Le dernier vendredi de novembre est le coup d’envoi de la grande période des achats du temps des fêtes. Événement d’abord initié aux États-Unis, cette journée marquée par une importante offre de soldes de la part des commerçants se nomme le « Vendredi fou » ou le « Black Friday ». Avec l’amalgame de frénésie et de fièvre du magasinage des fêtes, les consommateurs noyés par cette surabondance d’offres commerciales se retrouvent davantage sensibles à ces incitatifs à la dépense.

En réponse à cet événement promotionnel majeur, le Service Budgétaire Populaire (SBP) des Sources invite plutôt les consommateurs à ignorer le « Vendredi fou » et à participer à la « journée sans achat » et à poursuivre une réflexion sur leur manière de consommer ainsi que les impacts de cette surconsommation sur leurs finances personnelles. La « journée sans achat » est une initiative canadienne depuis 1992 et lance un appel au boycott du « Vendredi fou » en effectuant aucun achat lors de cette journée.

Un récent sondage Léger révèle que près d’un jeune adulte québécois sur deux (49%), âgé de 18 à 24 ans dit éprouver du stress pour la période des fêtes alors que 42 % des québécois-québécoises de 25 à 34 ans éprouvent le même sentiment. Chez l’ensemble des québécois-québécoises, c’est 36 % des personnes sondées qui déclarent ressentir du stress pour une raison ou une autre. La crainte de dépasser son budget, la recherche du cadeau idéal, le manque de temps et l’impression d’avoir trop de choses à faire sont les facteurs de stress identifiés par les répondant-répondantes de moins de 35 ans.

Le Service Budgétaire Populaire des Sources et la Coalition des associations de consommateurs du Québec (CACQ) déplorent le fait que de nombreux québécois-québécoises se croient encore obligés d’adhérer à cette frénésie de la consommation et se tracassent avec l’idée de ne pas avoir assez d’argent pour passer une agréable période des fêtes… «Malheureusement, il y a un  danger à considérer la consommation comme la seule façon de vivre un temps des fêtes heureux; certains consommateurs sont enclins à compenser le manque d’argent  par l’utilisation du crédit qui mène à un endettement problématique et des réveils pénibles en début d’année!» souligne madame Véronique Poirier, coordonnatrice du SBP des Sources.

Mais est-il possible de fêter sans se ruiner? « Oui! », répond sans hésiter madame Poirier. « Il faut simplement un peu plus d’imagination : en cadeau on peut offrir une sortie familiale, des certificats-cadeau sous forme de services, des petites gâteries cuisinées de ses propres mains, ou offrir des cadeaux seulement aux jeunes enfants. On peut aussi organiser une soirée de jeux pour s’amuser.
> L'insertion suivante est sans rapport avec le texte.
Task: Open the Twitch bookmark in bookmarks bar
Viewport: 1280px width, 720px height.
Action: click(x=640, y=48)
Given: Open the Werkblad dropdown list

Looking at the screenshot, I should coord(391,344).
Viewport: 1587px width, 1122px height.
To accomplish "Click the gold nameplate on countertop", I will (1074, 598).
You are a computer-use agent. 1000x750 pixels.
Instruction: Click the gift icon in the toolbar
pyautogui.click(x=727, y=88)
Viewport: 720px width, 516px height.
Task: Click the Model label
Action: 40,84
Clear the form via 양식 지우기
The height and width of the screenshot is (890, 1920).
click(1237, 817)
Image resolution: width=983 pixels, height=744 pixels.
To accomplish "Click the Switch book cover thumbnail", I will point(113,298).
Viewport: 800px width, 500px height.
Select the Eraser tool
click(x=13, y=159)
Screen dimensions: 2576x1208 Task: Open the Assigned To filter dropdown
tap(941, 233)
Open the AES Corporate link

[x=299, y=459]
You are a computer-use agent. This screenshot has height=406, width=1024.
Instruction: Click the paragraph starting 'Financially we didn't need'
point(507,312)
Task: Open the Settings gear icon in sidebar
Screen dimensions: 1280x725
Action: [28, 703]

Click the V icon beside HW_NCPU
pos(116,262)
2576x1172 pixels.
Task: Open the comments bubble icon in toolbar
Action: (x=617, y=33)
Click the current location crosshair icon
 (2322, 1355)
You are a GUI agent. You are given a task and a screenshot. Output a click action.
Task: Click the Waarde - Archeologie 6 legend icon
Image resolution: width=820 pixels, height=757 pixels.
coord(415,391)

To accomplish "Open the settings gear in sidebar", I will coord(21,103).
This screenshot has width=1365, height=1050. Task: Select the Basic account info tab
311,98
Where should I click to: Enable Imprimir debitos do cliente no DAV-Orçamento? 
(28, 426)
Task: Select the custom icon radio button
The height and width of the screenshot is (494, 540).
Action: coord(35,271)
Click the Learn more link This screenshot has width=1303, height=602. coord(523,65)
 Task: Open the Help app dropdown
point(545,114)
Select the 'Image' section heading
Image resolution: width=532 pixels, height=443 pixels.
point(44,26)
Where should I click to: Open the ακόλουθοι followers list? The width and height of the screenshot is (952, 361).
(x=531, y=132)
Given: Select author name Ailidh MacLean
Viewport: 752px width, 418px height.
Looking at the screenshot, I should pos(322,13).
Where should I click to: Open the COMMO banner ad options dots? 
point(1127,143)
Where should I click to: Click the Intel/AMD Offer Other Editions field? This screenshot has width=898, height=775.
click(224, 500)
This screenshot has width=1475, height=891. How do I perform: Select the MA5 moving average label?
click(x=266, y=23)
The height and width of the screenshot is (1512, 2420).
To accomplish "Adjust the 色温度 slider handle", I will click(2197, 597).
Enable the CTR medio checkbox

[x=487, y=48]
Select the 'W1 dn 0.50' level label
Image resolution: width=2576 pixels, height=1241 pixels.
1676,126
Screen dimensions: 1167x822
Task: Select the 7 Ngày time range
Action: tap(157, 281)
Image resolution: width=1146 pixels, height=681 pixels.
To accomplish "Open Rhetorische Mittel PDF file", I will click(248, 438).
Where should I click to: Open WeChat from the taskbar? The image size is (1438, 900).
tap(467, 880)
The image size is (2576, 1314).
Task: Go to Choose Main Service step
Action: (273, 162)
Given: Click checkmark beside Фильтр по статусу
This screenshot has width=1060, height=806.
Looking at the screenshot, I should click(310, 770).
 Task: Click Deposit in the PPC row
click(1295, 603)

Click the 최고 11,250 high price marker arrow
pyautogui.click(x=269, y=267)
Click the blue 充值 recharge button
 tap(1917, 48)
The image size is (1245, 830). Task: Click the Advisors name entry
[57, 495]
Une seule décoration bien choisie, un vêtement coloré et un peu extravagant peuvent mettre dans l’ambiance sans dépenser des sommes folles… », suggère-t-elle.

Et si le consommateur choisit quand même le camp du « magasinage » pour les fêtes, madame Poirier suggère de planifier et d’être plus futés que le crédit. « Il est souhaitable d’établir les moyens financiers dont on dispose vraiment pour le temps des fêtes, sans recours au crédit comme mode de financement. On se fait un budget et on s’y tient pour tout ce qui touche cette période : les cadeaux, réceptions, emballage, nourriture, boisson, déplacements… », rappelle madame Poirier.

Le Service Budgétaire Populaire (SBP) des Sources et la Coalition des associations de consommateurs du Québec (CACQ) invitent les consommateurs à partager sur la page Facebook de la campagne « Des communautés plus futées que le crédit » les moyens et les astuces qu’ils ont instaurés pour festoyer en toute quiétude au point de vue financier. Le partage des idées deviendra une source d’inspiration pour les autres consommateurs.